Rudolph didn't come out smelling too pretty in our look at each player's schedule. But he redeems himself quite a bit here. In those five games against top-50 pass defenses, Rudolph performed well with a 10.2 AY/A, just a step below his full-season mark of 10.7. We do need to be cautious because of the defenses he faced, but it's clear we can't use that one argument to fully disqualify all that he did this year.
Because Rosen and Darnold are so often near the top of individual draft rankings, they're going to be compared to each other often. And although Darnold had more games against quality pass defenses, it was Rosen who pushed out the more impressive performances.
The big separator for the two in this instance is interceptions. Darnold had 8 in 331 attempts while Rosen had just 5 in 315. Interception-happy college quarterbacks can be successful in the NFL -- just look at Jameis Winston and Deshaun Watson -- but it's certainly a mark against Darnold here.

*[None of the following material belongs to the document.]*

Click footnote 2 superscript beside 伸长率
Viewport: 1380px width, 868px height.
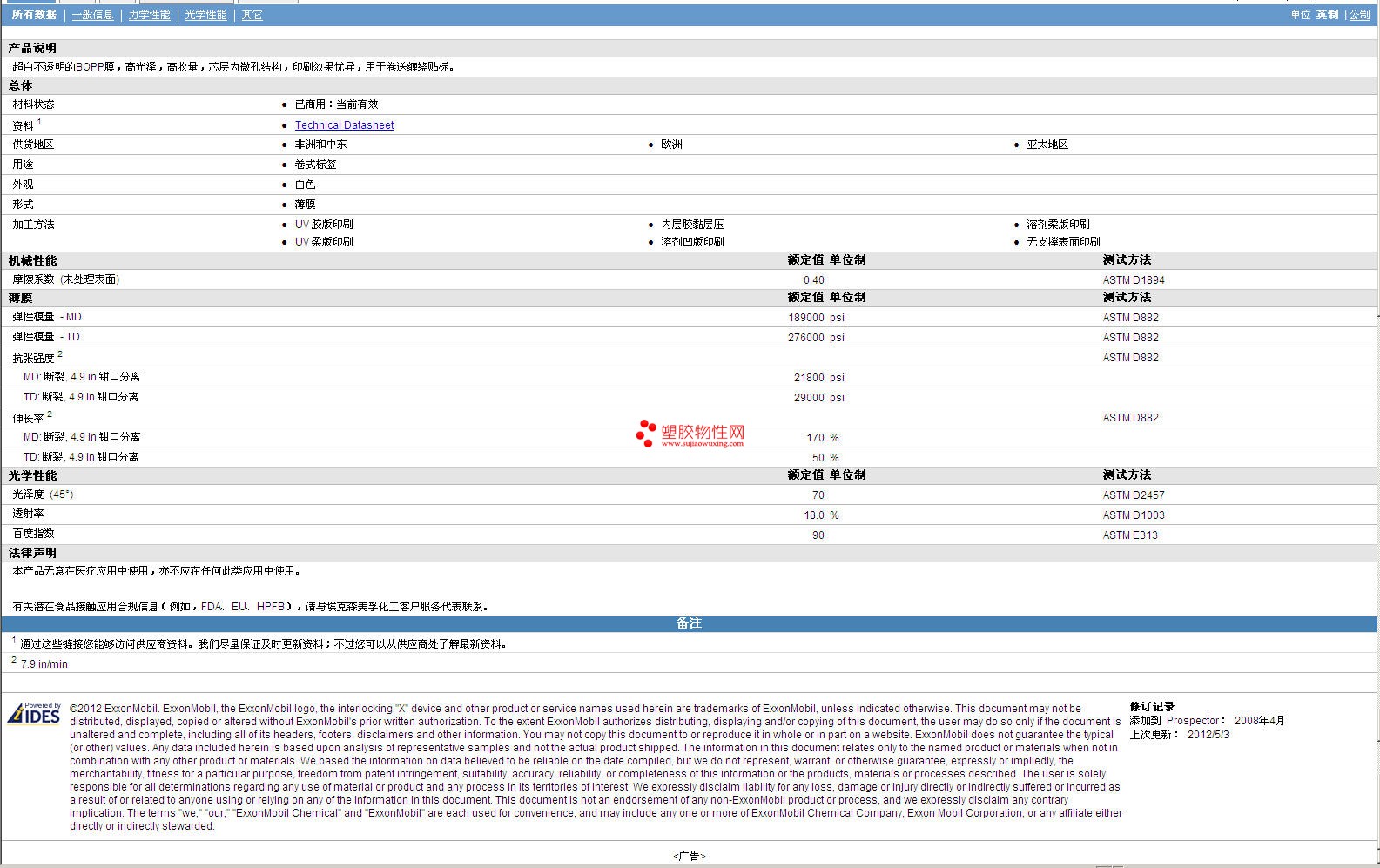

This is the third area in which Rosen holds a slight edge over Darnold. The first is that Rosen had more games in college with at least 10 pass attempts, which has been a relevant category for evaluating quarterbacks in the past. The second was that Rosen performed better while trailing than Darnold, meaning he was able to succeed even when the defense knew he was going to pass. Rosen also trailed often thanks to UCLA's 120th-ranked defense, according to S&P+.
These three pillars aren't enough to say -- with absolute conviction -- that Rosen is better than Darnold. There are plenty of other factors that will weigh into that decision. But Rosen has a lot going for him from a statistical perspective. If he starts to fall -- as ESPN's Mel Kiper recently predicted he would -- Rosen could wind up being a value pick.

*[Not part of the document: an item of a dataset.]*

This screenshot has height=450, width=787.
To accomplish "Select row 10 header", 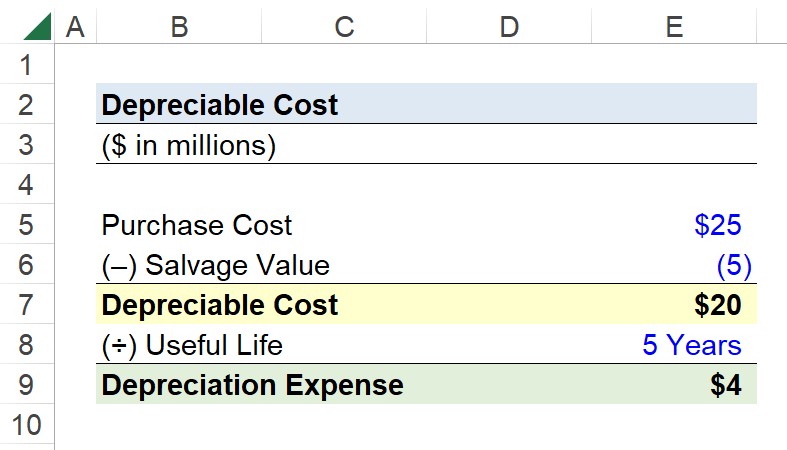I will [27, 425].
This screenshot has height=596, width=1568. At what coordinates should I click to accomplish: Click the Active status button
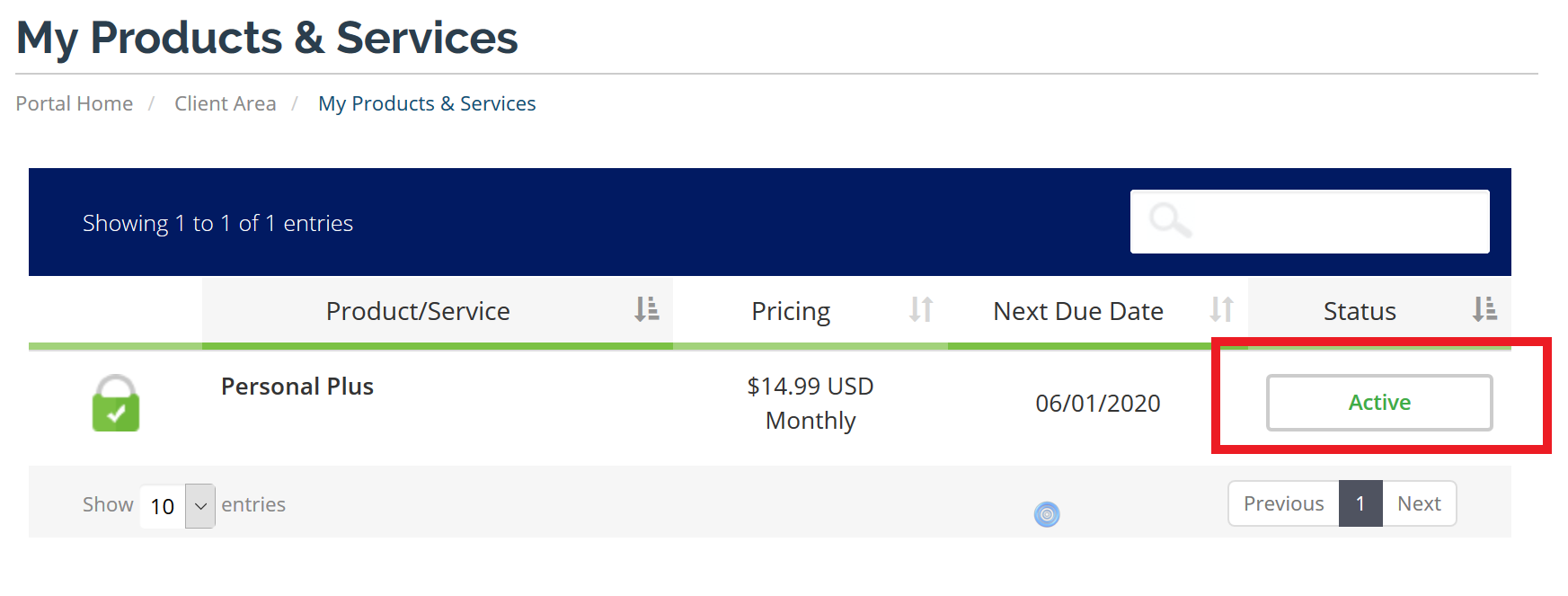[x=1379, y=403]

Finally, based on the chart above, it would seem as if Jackson struggled when Louisville faced tough opponents. That's not entirely true. In reality, he had one awful game in the TaxSlayer Bowl against Mississippi State, and it tanked his numbers in this split. If you exclude that game, his AY/A jumps to 7.9. While there is some concern here, these numbers should not be used to write Jackson off as a potential stud quarterback prospect.
As always, it's worth re-stating that NFL scouts are good at what they do, and if they deem a quarterback worthy of being a top-end selection, we do need to factor that into our evaluation. But the stats do tell a pretty interesting tale.
The biggest takeaways here are around our Big 12 quarterbacks in Mayfield and Rudolph. Mayfield faced plenty of tough defenses, and he ripped out their souls. This further validates his already-godly statistics and makes him look even better than he did before.
With Rudolph, it's a bit more complicated. His schedule was soft, but he measured up well when he did get chances against good units. There's still reason to believe he could wind up being a steal at the end of the first round based on what the data is saying.
We can't use these numbers to make definitive statements about any quarterback. But we also can't just flat out ignore them. Stats are always better with context, and looking at how quarterbacks do against tough competition provides us with exactly that. Although we'll never have a perfect way to evaluate quarterbacks based on their college statistics, this practice gives us a better idea of which ones are legit and which deserve a bit extra scrutiny.